● **Text passage**:
+ + +

Understand, you're taking in a person living with HIV. You're just giving us the job with a salary. You're giving us a job because of what we bring to the table. And what we can learn. Understand that in the process, I may fall down, you as an agency should have a strategy or a policy to help me come back.
Be prepared to do capacity building. If you really want GIPA to work, be prepared to invest in capacity building. Don't just employ people with HIV, and then set us up for failure. You might destroy us for life.
Employ us. Give us employment, not just understanding, not just writing our resumes. We want more, we deserve more, we want jobs, help us get off ODSP.
So that is her advice.
Give us a shoulder care for us, the way you first cared for me as a client.
Give us support, have that understanding, accept us for who we are.
Give us jobs, but for us to deliver, support us through it.
Give us opportunities, build our capacity, build your capacity.
And a final piece of advice:
Give us the pay that we deserve. [end of choral poem retelling recording]
I love that last line, "and a final piece of advice. Give us the pay that we deserve."
[laughter] Yeah, like so that was verbatim.
Yeah. What themes emerged for you as the most common from the work?
Um, greater respect. And and I think that respect stems from both being recognized as people who have capacity, and also building that capacity as well. It's a two way street. One thing that came out of the study totally was this notion of reciprocity. Give back and get back. Right.

+ + +

● **Dataset section**:
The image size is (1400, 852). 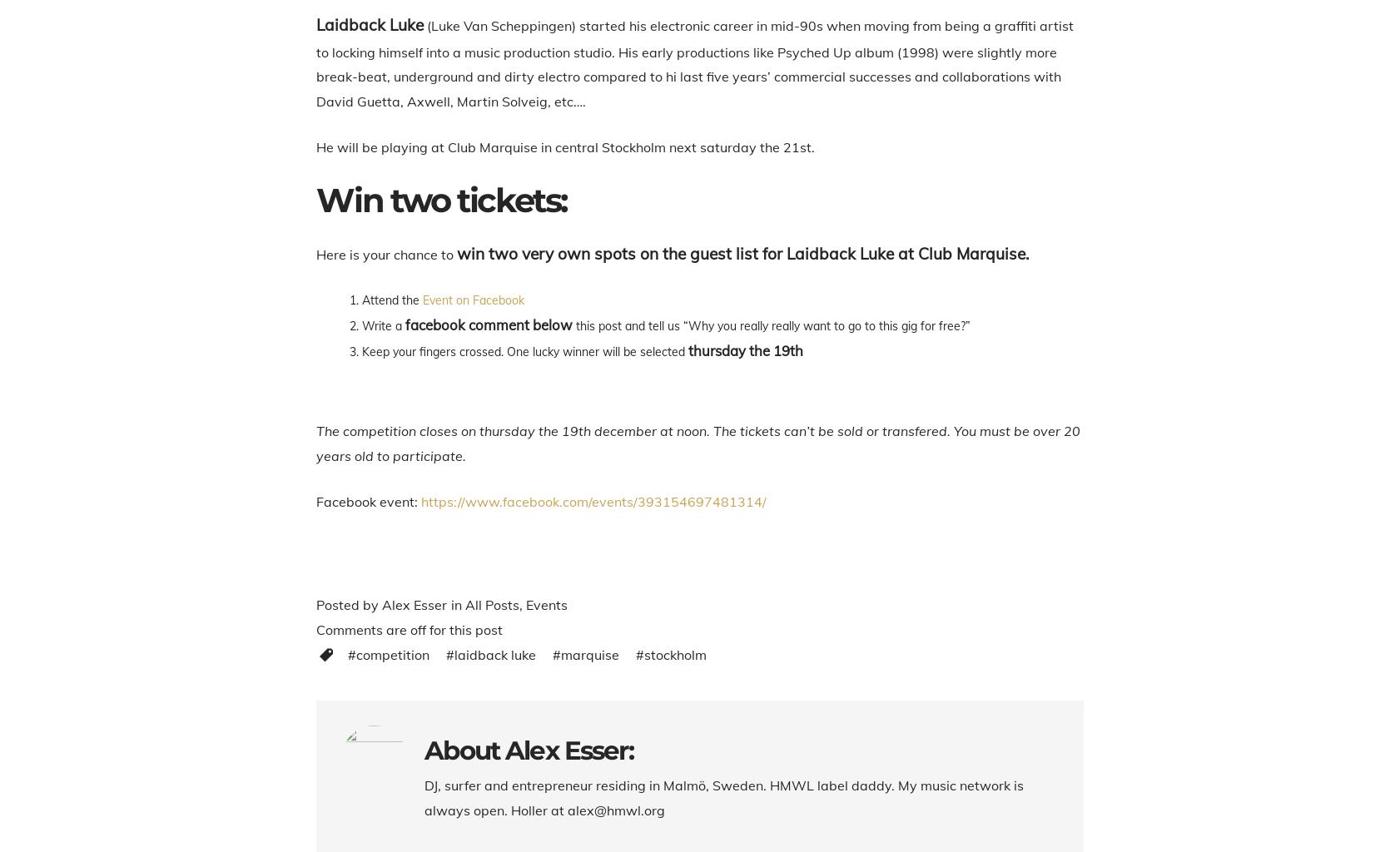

+ + +

● **Task list**:
A. In the transcript about employing people living with HIV, rewrite the paragraph that begins "Be prepared to do capacity building" as a shorter version that keeps its main points.
B. Write what comes next in the transcript about employing people living with HIV, starting after its final sentence.

● **Answers given**:
A. An agency that wants GIPA to work must invest in capacity building. Hiring people with HIV without that support sets them up for failure and could harm them for life.

B.
And what came out of this poem is that the women were feeling they weren't getting as much as they were giving. So they use this poem to actually amplify that message. One thing that comes out a lot in terms of the pay that we deserve, is this whole notion of income security. And it's great to get a job, but if it means that they are still living precariously in terms of on ODSP and and what that what that entails, that can be problematic for some women, so to actually provide them with greater support in navigating that. Also in terms of providing supports in terms of not just working, but moving on up. A lot of the women talked about going back to school, and some of it was an aspiration that they wanted to, to pursue, and others it was to add to their work and having those supports. Also, another thing women talked about is finding greater ways to move throughout the work world and in HIV. But there is also thing that was really interesting is how they talked about being about disclosure. And and I want to talk about that a little bit. Some of the women were quite open about their status and their work, but because they were, quote unquote, peers, but sometimes they weren't necessarily open in all venues of their life. And they were worried that sometimes their work would overtake that need for privacy in some sense. Other times they felt that being a peer, took them away from getting supports, for instance, if they're an employee in an ASO no longer being a client.
In the same way. Or if their friends were now clients no longer having those supports.
So were you surprised at the power of combining multiple voices into a choral poem?
Yeah, I really was surprised when we actually performed and practiced it. We actually have done a performance of 'Listen to Her' at a conference an HIV conference recently. There was five of us and to introduce us we were called the Because We Care Collaborative, where people who work in the HIV response as community and peers who identify as African, Caribbean or Black. So when I actually was listening to five people, five women perform it, what I noticed is how the stories intermeshed, and then how people's voices became loud at particular spots. And then it kind of illuminated the political relevance of telling these poems or telling these stories as poems at a conference, where a lot of researchers who are employers are going to be.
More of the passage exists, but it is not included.